Kutipan Bacaan ▸
Berkenaan dengan masalah dosa besar, banyak sekali pemikiran dan pendapat ekstrim di antara sekte-sekte Islam, yang kebanyakan darinya terlahir dari faktor-faktor politik.
Murji'ah dan Khawarij adalah dua contoh yang menonjol dalam hal ini.
Murji'ah dalam usahanya untuk selalu menjaga citra pemimpin-pemimpin zalim mereka, menganggap iman yang nampak dan pengakuan sebagai Muslim serta segala yang bersifat lahir sebagai parameter utama yang tidak terpengaruh oleh segala dosa besar dan maksiat, meskipun sampai pada batas menumpahkan darah Ahlulbait As juga.
Di sisi lain, Khawarij dalam usahanya untuk membenarkan kekerasan yang mereka lakukan terhadap sekte-sekte Islam yang lain, terus menerus menyebarkan faham setiap pelaku dosa besar dihukumi murtad atau telah keluar dari Islam. Muktazilah memiliki pandangan yang moderat, namun tetap kurang jelas.
Adapun yang dapat difahami dari ajaran Syiah, yang menjadi asas adalah iman, namun jelas sekali iman yang nyata menuntut amal dan orang beriman tidak mungkin terus menerus melakukan dosa besar atau bahkan dosa kecil. Orang yang beriman jika terkadang tergelincir dan berdosa, dengan beberapa cara ia dapat bertaubat dan mengharapkan rahmat Allah untuk diampuni dan Ia pun akan mengampuninya. Kalau tidak, maka dapat disimpulkan bahwa ia tidak memiliki iman yang sebenarnya dan hanya mengaku sebagai orang baik dan beriman. Orang yang tidak memiliki iman dan amal saleh yang sebenarnya, jelas tidak akan melewati ujian Ilahi dan di akhirat pintu nerakalah yang terbuka untuknya.
Pertama-tama perlu dijelaskan bahwa pembagian dosa-dosa besar dan kecil berasal dari ayat-ayat Al-Quran, seperti ayat 31 surah An-Nisa', ayat 37 surah Asy-Syura dan ayat 32 surah An-Najm.
Karena Al-Quran tidak menjelaskan masalah-masalah seperti: Apa sajakah dosa-dosa besar itu? Bagaimana derajat orang yang melakukan dosa besar? Maka oleh karenanya banyak terjadi perdebatan sengit antara ulama dan pembesar sekte-sekte Islam.

Data Mentah ▸
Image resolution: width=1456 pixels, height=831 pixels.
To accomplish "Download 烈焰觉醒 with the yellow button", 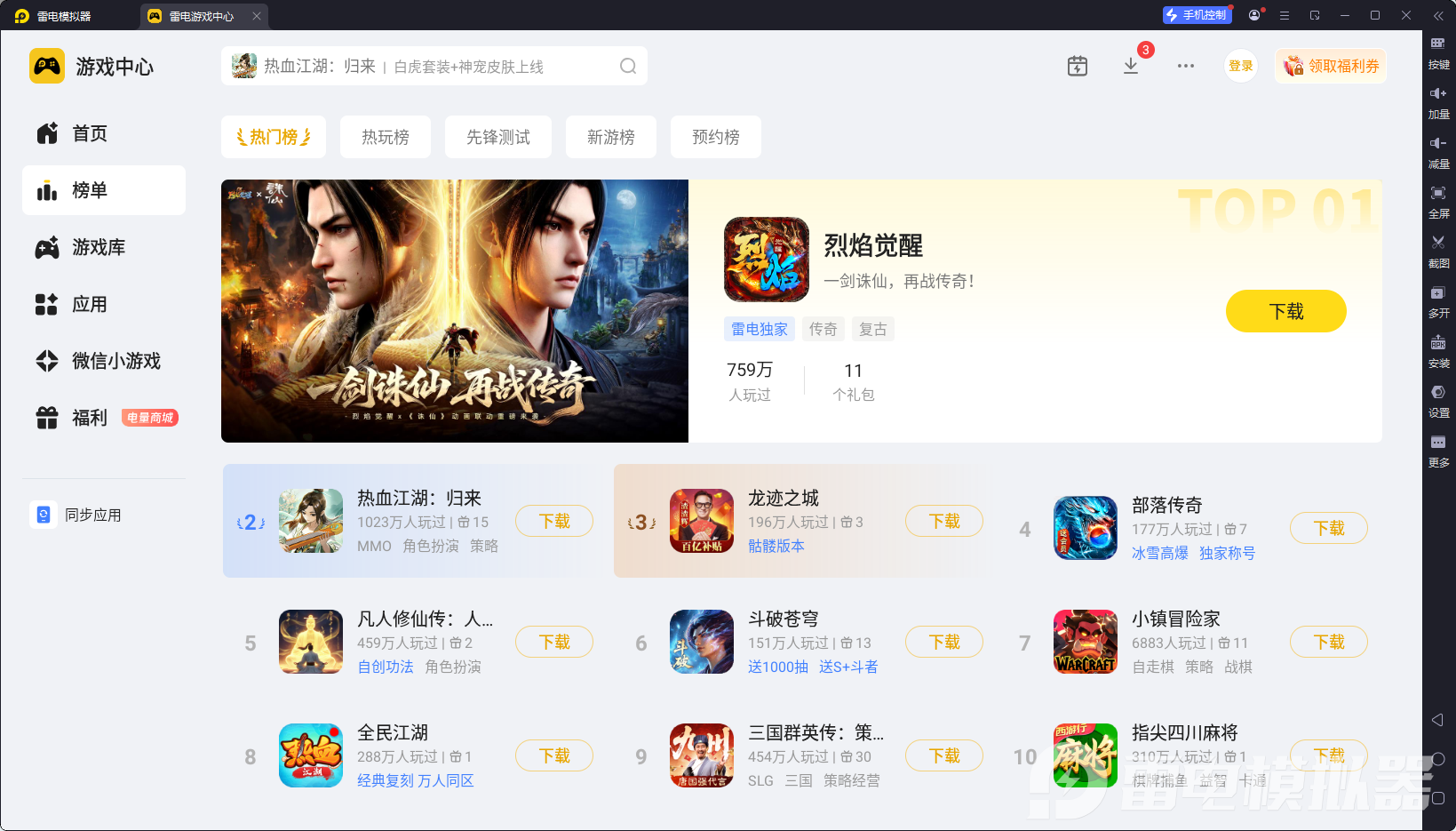I will (1286, 311).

Yang Diminta ▸ Tulis ulang kata demi kata bagian kutipan bacaan yang dimulai pada kata-kata berisi "Di sisi lain, Khawarij" dan berhenti setelah "tetap kurang jelas.". Data di atas merupakan bahan tersendiri yang terpisah dari kutipan bacaan.

Jawaban Latihan ▸
Di sisi lain, Khawarij dalam usahanya untuk membenarkan kekerasan yang mereka lakukan terhadap sekte-sekte Islam yang lain, terus menerus menyebarkan faham setiap pelaku dosa besar dihukumi murtad atau telah keluar dari Islam. Muktazilah memiliki pandangan yang moderat, namun tetap kurang jelas.